Loading Necessary Data Packages

Show code

library(tidyverse)
library(fmpapi)   # for install use: remotes::install_github('jpiburn/fmpapi')
library(BatchGetSymbols)
library(topPolluters) # for install use: devtools::install_github("Reed-Math241/topPolluters")
library(lubridate)
library(fabricatr)
library(gt)
library(paletteer)
library(extrafont)
library(grid)

The first step is to grab a list of S&P 500 stock tickers. The S&P 500 is a market capitalization weighted index of the 500 largest US companies. In this step, we also grab the data that goes along with each stock in the ticker list.

An FMP API key can be found through this link (After selecting the “Free $0/mo” payment plan and making an account, go to your account dashboard to find your key). After we grab our api key, this first step is easy because the fmpapi package has a function just for grabbing the S&P 500 stock tickers.

The term “stock ticker” refers to a stock’s abbreviation ID. Every company that is publicly traded in any market has a unique abbreviation to identify it. A company’s abbreviation may change slightly from one market to another. For example, Vodafone’s NASDAQ stock ticker is VOD.O. Vodafone’s London Stock Exchange ticker is VOD.L.

The sp500 function only grabs a list of names. After we use the sp500 function, we need to add some variables for our list of names. We use the fmp_profile function to grab descriptive data on each company. fmp_profile provides a ton of general information and financial variables. We are interested in only a few variables: market capitalization, most recent price, and company industry, to name a few. Now that we have more than enough data, we can write our data to a csv and read the csv into the R environment. Reading csvs into the environment removes the extra step of having to talk to an API every time we run our R script. We need to repeat these csv saving steps with the topPolluters dataframe as well as the topPolluters polluter variable. In this case, there is no API to talk to. Just make sure to install the topPolluters package before loading the library.

Show code

# grabbing API data
sp500 <- GetSP500Stocks()

d <- fmp_profile(sp500$Tickers)

#writing data to csvs to load in later
write.csv(d, "data/cross_sectional_spy.csv")
write.csv(topPolluters$polluter, "data/make_recode_dict_for_these_names.csv")
write.csv(topPolluters, "data/topPol.csv")

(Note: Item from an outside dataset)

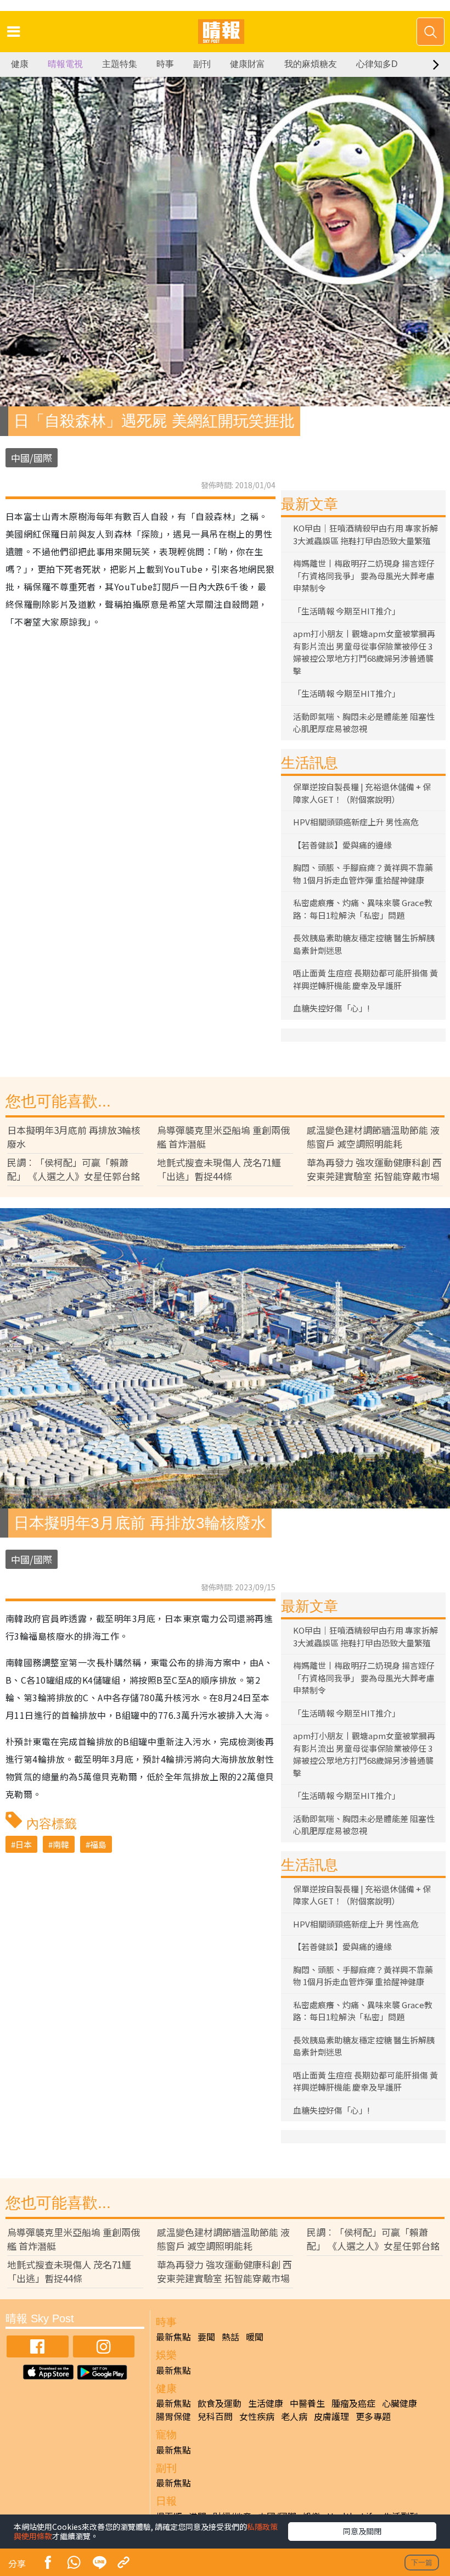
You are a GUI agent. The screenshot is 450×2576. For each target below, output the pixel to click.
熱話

Reading the csvs into the R Environment

Show code

library(here)

# load data
local_stock_date <- read_csv(here("_posts/2021-03-21-getting-green-by-betting-green/data/cross_sectional_spy.csv"))
local_pol_data <- read_csv(here("_posts/2021-03-21-getting-green-by-betting-green/data/topPol.csv"))
ticker_map <- read_csv(here("_posts/2021-03-21-getting-green-by-betting-green/data/ticker_map.csv"))
d <- read_csv(here("_posts/2021-03-21-getting-green-by-betting-green/data/cross_sectional_spy.csv"))

We now have four dataframes to work with: three slightly refined dataframes from the csvs we wrote plus a ticker (“stock abbreviation ID”) map (made from the single variable polluter dataframe). The purpose of each of these dataframes will become more clear as we go through our wrangling process!

The data wrangling begins. We join the economic dataframes with the topPolluters data. Specifically, we join the basic polluter data with the S&P 500 tickers and then, the descriptive data. Then, we limit the data to the most recent measures.: January 2018 to March 2021. We end up with a cross-sectional, time-series polluter dataframe.

The joining process starts with the topPolluters and the ticker_map dataframes. ticker_map, as its name suggests, maps the names of top polluting corporations to their stock tickers. The addition of a ticker column to the topPolluters dataframe is essential for the final join. Without the ticker column, the polluter data has no common variable to join to the economic data.

Show code

# merging data
big_df_pol <- left_join(x = local_pol_data, y = ticker_map, 
                        by = c("polluter" = "name")) %>%
  mutate(exchange = toupper(replace_na((exchange), "nyse")))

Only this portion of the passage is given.